Excerpted text:
┄┄┄┄┄┄┄┄┄┄┄┄┄┄┄┄┄┄┄┄

From DiffBind'
s perspective, the main difference between edgeR
and DESeq2
relates to the way they normalise the data. DiffBind
uses edgeR
's TMM normalization method in a way that assumes that most of the sites are not differentially bound. If this assumption is violated -- for example, we have experiments where we knock down the factor we are ChIPing -- the result as normalized using method=DBA_EDGER
can be (quite) incorrect. It is for this reason that in the development version of DiffBind
, the default has been changed to method=DBA_DESEQ2
, at least until we can add some more advanced normalization features.
In your case, if one of your conditions is hypo-methylated and the other hyper-methylated, the normalization can be doing the wrong thing. It is worth looking to see if this is what is going on. One way to do this is to use dba.plotMA()
to make three plots, and compare them:
> par(mfrow=c(3,1))
> dba.plotMA(myDBA, method=DBA_EDGER, bNormalized=FALSE)
> dba.plotMA(myDBA, method=DBA_EDGER, bNormalized=TRUE)
> dba.plotMA(myDBA, method=DBA_DESEQ2, bNormalized=TRUE)
Comparing the non-normalized data to the version normalized using edgeR
and DESeq2
may shed light on what is going on.
Besides that, a ~15% difference is actually pretty decent agreement. After all, the threshold is somewhat arbitrary (the default is changing from 0.10 to 0.05 in future releases). It may be interesting to see how well the different methods agree on the specific sites they identify. You can get an idea of how consistent things are by plotting a Venn diagram:
> dbsites <- dba.plotVenn(myDBA,contrast=1,method=DBA_ALL_METHODS)
Note that the three peaksets in the Venn diagram (peaks identified by only edgeR
, only DESeq2,and
both methods) are returned in dbsites
.

┄┄┄┄┄┄┄┄┄┄┄┄┄┄┄┄┄┄┄┄

Recorded information:
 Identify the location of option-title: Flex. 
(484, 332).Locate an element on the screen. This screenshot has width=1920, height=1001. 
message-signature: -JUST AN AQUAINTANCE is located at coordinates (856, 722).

┄┄┄┄┄┄┄┄┄┄┄┄┄┄┄┄┄┄┄┄

Exercises to complete:
1. Answer these questions from the DiffBind reply:
(a) Which edgeR normalization method does DiffBind use?
(b) What is the default method changed to in the development version of DiffBind?
(c) From what value to what value is the default threshold changing in future releases?
2. Write the next part of the DiffBind reply, picking up after its last sentence.

Results for each task:
1.
(a) TMM normalization
(b) method=DBA_DESEQ2
(c) From 0.10 to 0.05

2.
-Rory
Hi Rory,
Thanks for your suggestion about using GreyListChIP in handling the false positive signal. I'm now trying this approach.
I've got some question about applying the greylist.
If doing the filtering before peak calling:
1) How to do the filtering?
2) Do you know if this step compatible with MACS2? or No need to apply the greylist if using MACS2 (MACS2 consider Input signal during peak calling?)
If doing the filtering after peak calling:
1) To prepare files (.bed & .bam) for DiffBind, what is the procedure? (Should I just remove the peaks overlapped with the greylist in the bed file or I need to do something with the bam file as DiffBind mainly use bam for calculation?)
Thanks a lot!
Yours Sincerely,
Kylie
Hi,
I recommend filtering before peak calling. Peak callers such as MACS2 do use the input to filter out peaks that are also present in input, but they do not cope particularly well in regions where the input is particularly noisy, and tend to call a lot of spurious peaks. (That's sort of the whole reason for GreyListChIP.) A package like, say, bedtools https://github.com/arq5x/bedtools2 can be used to do the filtering.